— start RECORDED DATA —
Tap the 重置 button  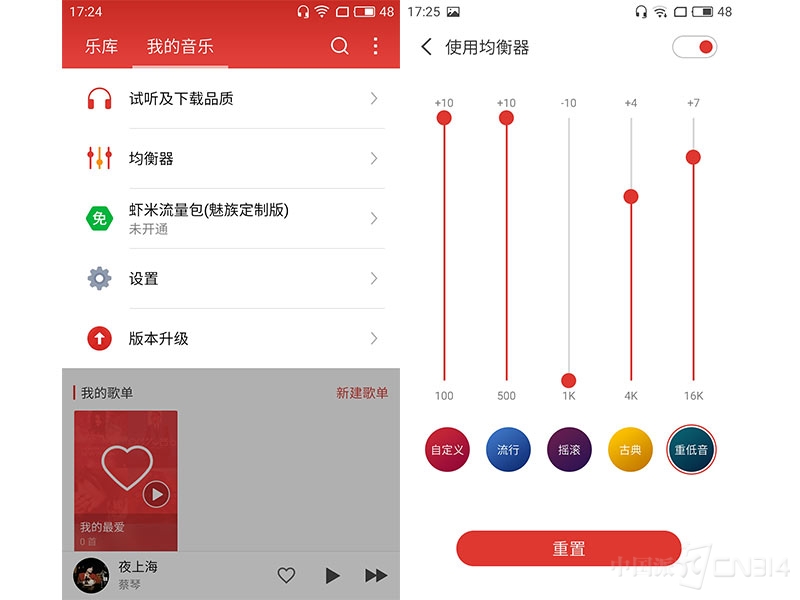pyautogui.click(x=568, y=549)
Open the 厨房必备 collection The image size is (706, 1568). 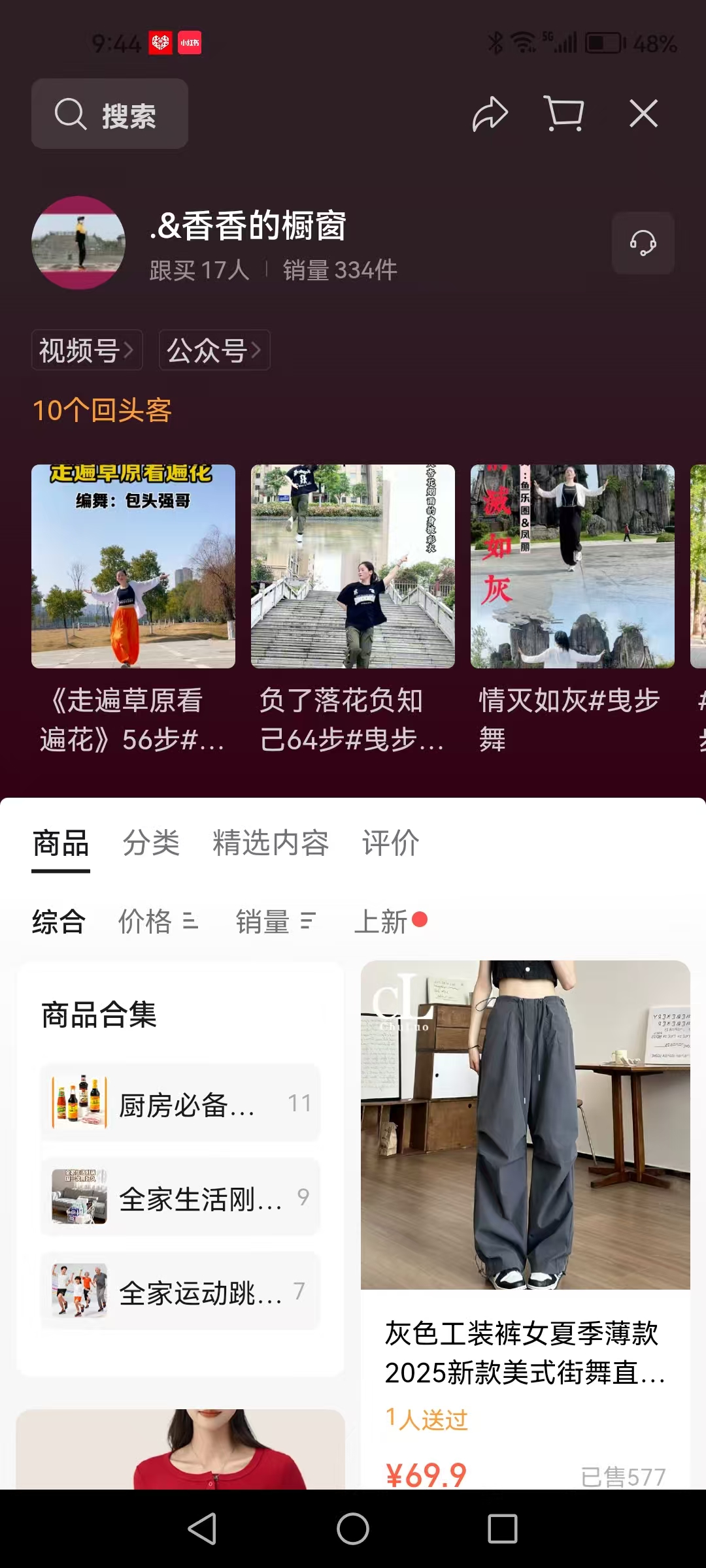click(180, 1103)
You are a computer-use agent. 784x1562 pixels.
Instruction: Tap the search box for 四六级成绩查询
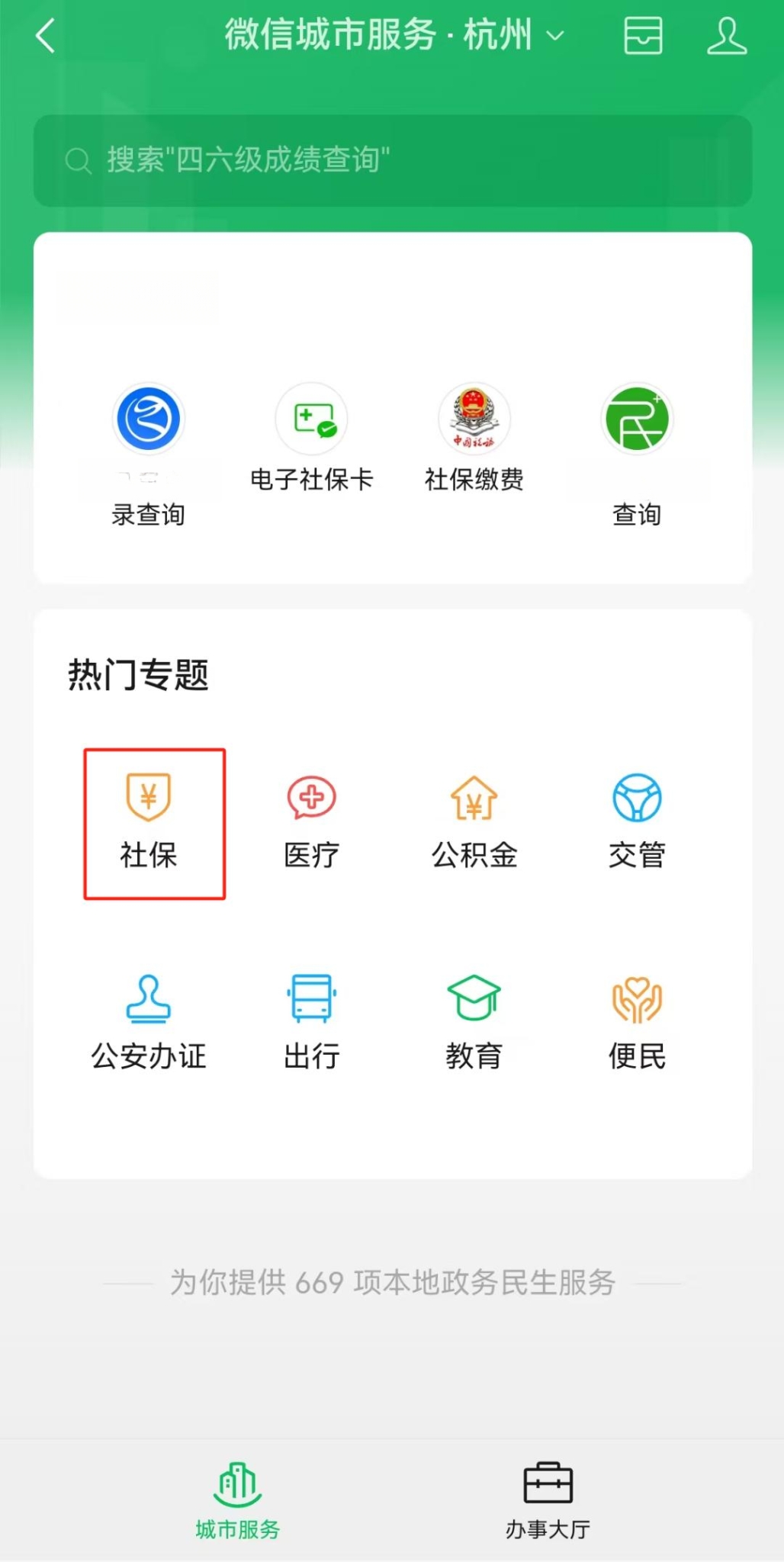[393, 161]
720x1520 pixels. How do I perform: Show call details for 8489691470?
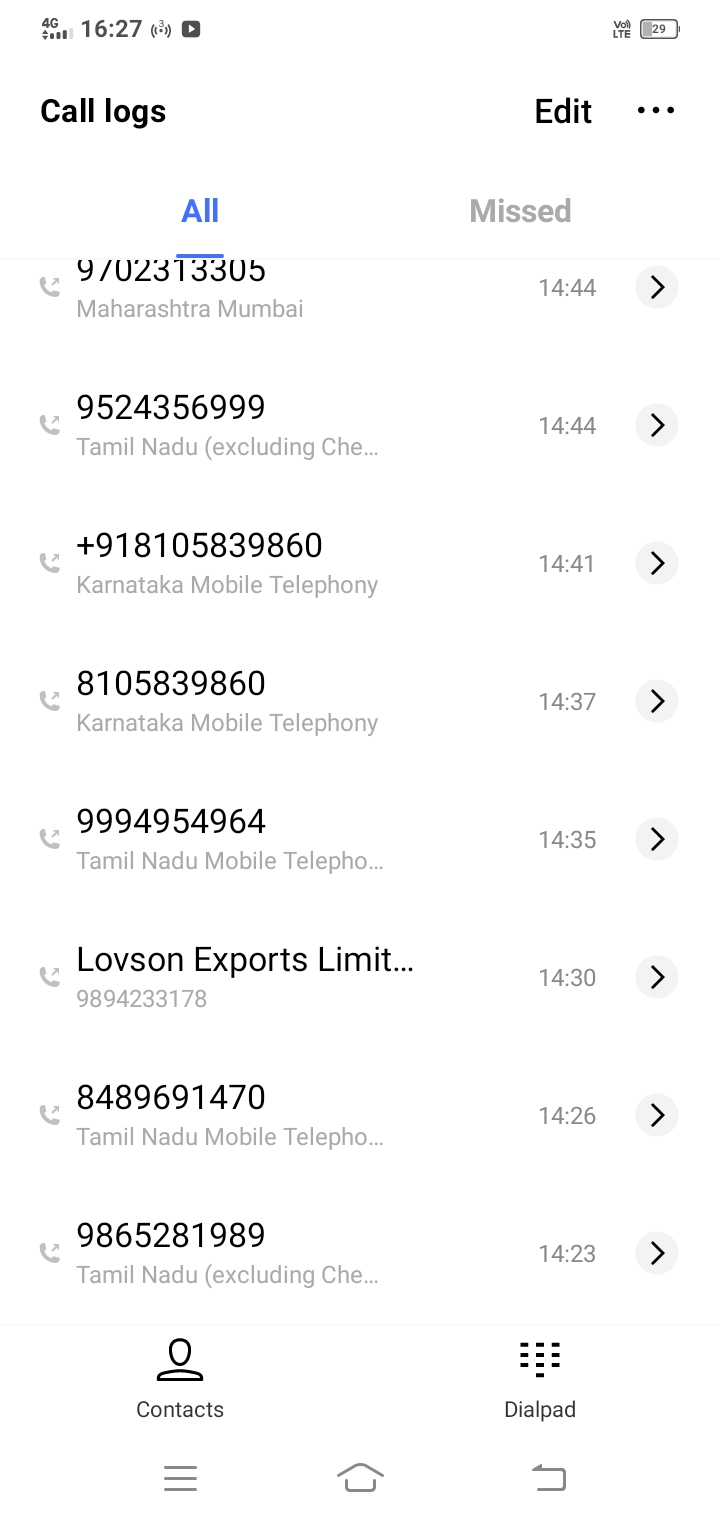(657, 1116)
— end RECORDED DATA —
— start RECORDED DATA —
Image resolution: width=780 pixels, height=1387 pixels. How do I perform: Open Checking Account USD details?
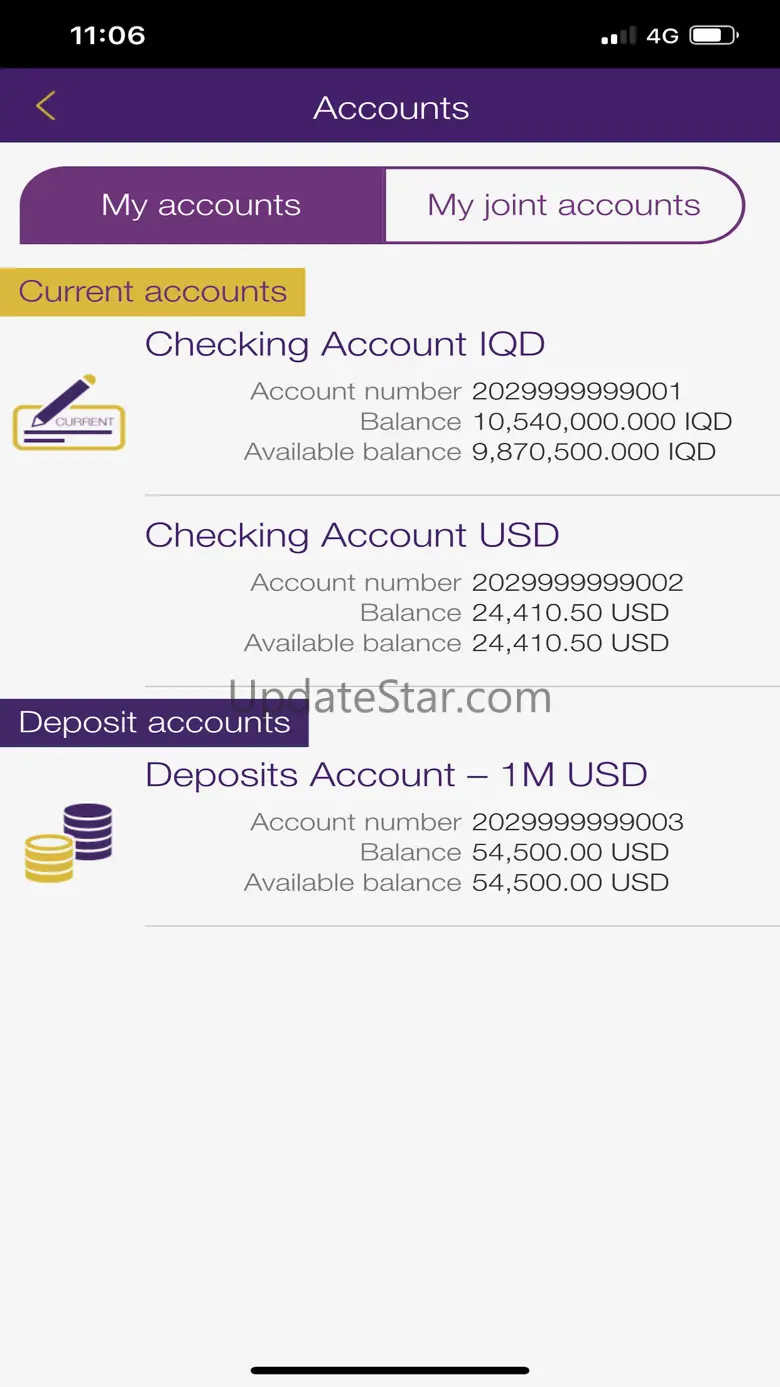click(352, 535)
— end RECORDED DATA —
## WHAT IS EXPECTED
Start at the line containing "Image resolution: width=780" and stop after the line containing "click(352, 535)". Turn those lines of the records into a JSON list of strings with one string per line, skipping blank lines and leaving out the pictures.

## TASK ANSWER
[
  "Image resolution: width=780 pixels, height=1387 pixels. How do I perform: Open Checking Account USD details?",
  "click(352, 535)"
]